Cast of Black Sails in Season 1, from left to right: Toby Schmitz (Jack Rackham), Tom Hopper (Billy Bones), Clara Paget (Anne Bonny), Toby Stephens (Flint), Hannah New (Eleanor Guthrie), Zach McGowan (Charles Vane), Mark Ryan (Hal Gates), Hakeem Kae-Kazim (Mr. Scott), Luke Arnold (John Silver) and Jessica Parker Kennedy (Max)

Black Sails is an American dramatic adventure television series set on New Providence Island and a prequel to Robert Louis Stevenson's novel Treasure Island. The series was created by Jonathan E. Steinberg and Robert Levine for Starz and debuted online for free on YouTube and other various streaming platform and video on demand services on January 18, 2014. The debut on cable television followed a week later on January 25, 2014. Steinberg is executive producer, alongside Michael Bay, Brad Fuller and Andrew Form, while Michael Angeli, Doris Egan, and Levine are co-executive producers.

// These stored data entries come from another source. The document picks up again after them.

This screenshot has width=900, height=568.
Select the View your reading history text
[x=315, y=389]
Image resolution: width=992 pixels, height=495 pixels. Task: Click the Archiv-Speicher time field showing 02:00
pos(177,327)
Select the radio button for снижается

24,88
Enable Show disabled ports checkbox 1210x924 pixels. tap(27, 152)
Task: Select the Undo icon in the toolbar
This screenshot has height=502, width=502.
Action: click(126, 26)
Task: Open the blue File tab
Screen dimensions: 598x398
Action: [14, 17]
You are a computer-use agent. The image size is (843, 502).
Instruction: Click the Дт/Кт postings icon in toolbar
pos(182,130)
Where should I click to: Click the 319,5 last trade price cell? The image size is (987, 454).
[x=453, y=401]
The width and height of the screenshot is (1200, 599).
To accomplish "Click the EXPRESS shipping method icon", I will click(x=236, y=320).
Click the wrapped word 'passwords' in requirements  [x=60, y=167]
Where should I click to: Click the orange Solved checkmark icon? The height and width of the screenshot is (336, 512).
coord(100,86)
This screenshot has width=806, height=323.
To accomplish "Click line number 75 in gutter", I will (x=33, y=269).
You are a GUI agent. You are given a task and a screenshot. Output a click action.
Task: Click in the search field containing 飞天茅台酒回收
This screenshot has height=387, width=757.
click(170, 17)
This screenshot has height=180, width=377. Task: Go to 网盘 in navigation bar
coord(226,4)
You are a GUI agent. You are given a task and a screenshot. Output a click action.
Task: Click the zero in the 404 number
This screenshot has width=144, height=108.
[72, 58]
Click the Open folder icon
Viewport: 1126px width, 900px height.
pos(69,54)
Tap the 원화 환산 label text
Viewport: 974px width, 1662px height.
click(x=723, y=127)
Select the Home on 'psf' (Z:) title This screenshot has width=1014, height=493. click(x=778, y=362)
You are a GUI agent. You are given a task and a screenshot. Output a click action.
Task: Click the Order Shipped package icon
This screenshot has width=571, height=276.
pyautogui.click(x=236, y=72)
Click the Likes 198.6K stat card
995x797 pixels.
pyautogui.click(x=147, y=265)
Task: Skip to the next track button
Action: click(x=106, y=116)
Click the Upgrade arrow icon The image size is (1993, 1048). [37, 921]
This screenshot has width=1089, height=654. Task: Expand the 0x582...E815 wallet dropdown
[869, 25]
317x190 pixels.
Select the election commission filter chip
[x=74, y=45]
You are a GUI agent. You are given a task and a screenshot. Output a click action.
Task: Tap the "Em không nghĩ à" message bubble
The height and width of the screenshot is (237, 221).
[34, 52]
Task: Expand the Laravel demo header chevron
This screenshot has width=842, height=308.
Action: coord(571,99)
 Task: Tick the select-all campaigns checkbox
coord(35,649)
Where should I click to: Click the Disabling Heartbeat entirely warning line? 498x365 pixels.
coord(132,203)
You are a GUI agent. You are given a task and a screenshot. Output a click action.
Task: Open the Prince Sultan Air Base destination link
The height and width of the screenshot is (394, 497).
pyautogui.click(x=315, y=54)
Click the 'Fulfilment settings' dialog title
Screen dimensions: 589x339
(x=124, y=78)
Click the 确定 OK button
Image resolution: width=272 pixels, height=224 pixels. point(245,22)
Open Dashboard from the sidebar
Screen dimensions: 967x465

The following is a list of characters that appeared on the television series.

== Main characters ==

- Toby Stephens as James McGraw/Flint: Captain of the Walrus and the Revenge.
- Hannah New as Eleanor Guthrie: Chief Fence and Supplier in Nassau.
- Luke Arnold as "Long" John Silver: Cook and later Quartermaster of the Walrus and the Revenge.
- Jessica Parker Kennedy as Max: Prostitute and later Brothel madame in Nassau.
- Tom Hopper as William "Billy Bones" Manderly: First mate of the Walrus and the Revenge.
- Zach McGowan as Charles Vane: Captain of the Ranger and the Fancy, Steward of Fort Nassau. (seasons 1–3)
- Toby Schmitz as Jack Rackham: Quartermaster of the Ranger and later Brothel manager and Captain of the Colonial Dawn and the Lion.
- Clara Paget as Anne Bonny: Crew Mate of the Ranger and later of the Colonial Dawn and the Lion.
- Mark Ryan as Hal Gates: Quartermaster of the Walrus and Captain of the Ranger. (season 1)
- Hakeem Kae-Kazim as Mr. Scott: Adviser to Eleanor Guthrie and Captain Benjamin Hornigold and later Quartermaster of the Revenge. (seasons 1–3)
- Sean Cameron Michael as Richard Guthrie: Father to Eleanor and one of the richest merchants in the New World. (seasons 1–2)
- Louise Barnes as Miranda Hamilton/Barlow: Resident of New Providence and Flint's friend and confidant. (seasons 1–3)
- Rupert Penry-Jones as Thomas Hamilton: Son of Lord Proprietor Alfred Hamilton, from London. (seasons 2, 4)
- Luke Roberts as Woodes Rogers: English Captain determined to end piracy in Nassau for good. (seasons 3–4)
- Ray Stevenson as Edward Teach: Captain of the Queen Anne's Revenge. (seasons 3–4)
- David Wilmot as Israel Hands: Bounty hunter and later Crew Mate of the Walrus. (season 4)
- Harriet Walter as Marion Guthrie: Mother to Richard Guthrie and grandmother to Eleanor Guthrie. (season 4)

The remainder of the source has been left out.